Print each of the records below, leaving every word as it is.
━━━━━━
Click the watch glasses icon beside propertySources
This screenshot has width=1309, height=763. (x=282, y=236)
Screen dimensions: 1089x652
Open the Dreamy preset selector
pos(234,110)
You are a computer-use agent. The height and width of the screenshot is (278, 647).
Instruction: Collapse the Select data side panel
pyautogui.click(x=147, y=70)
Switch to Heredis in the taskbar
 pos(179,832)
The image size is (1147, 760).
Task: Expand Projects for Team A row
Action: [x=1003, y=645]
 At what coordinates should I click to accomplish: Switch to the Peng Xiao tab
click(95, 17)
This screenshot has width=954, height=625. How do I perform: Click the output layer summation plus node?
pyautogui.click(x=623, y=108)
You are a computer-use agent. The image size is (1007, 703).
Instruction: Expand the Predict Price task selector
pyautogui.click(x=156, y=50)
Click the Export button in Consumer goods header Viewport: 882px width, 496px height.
━━━━━━
* [Solution to this exercise]:
Click the watch glasses icon beside propertySources
This screenshot has width=1309, height=763. (x=282, y=236)
Screen dimensions: 1089x652
Open the Dreamy preset selector
pos(234,110)
You are a computer-use agent. The height and width of the screenshot is (278, 647).
Instruction: Collapse the Select data side panel
pyautogui.click(x=147, y=70)
Switch to Heredis in the taskbar
 pos(179,832)
The image size is (1147, 760).
Task: Expand Projects for Team A row
Action: [x=1003, y=645]
 At what coordinates should I click to accomplish: Switch to the Peng Xiao tab
click(95, 17)
This screenshot has width=954, height=625. How do I perform: Click the output layer summation plus node?
pyautogui.click(x=623, y=108)
You are a computer-use agent. The image size is (1007, 703).
Instruction: Expand the Predict Price task selector
pyautogui.click(x=156, y=50)
Click the Export button in Consumer goods header Viewport: 882px width, 496px height.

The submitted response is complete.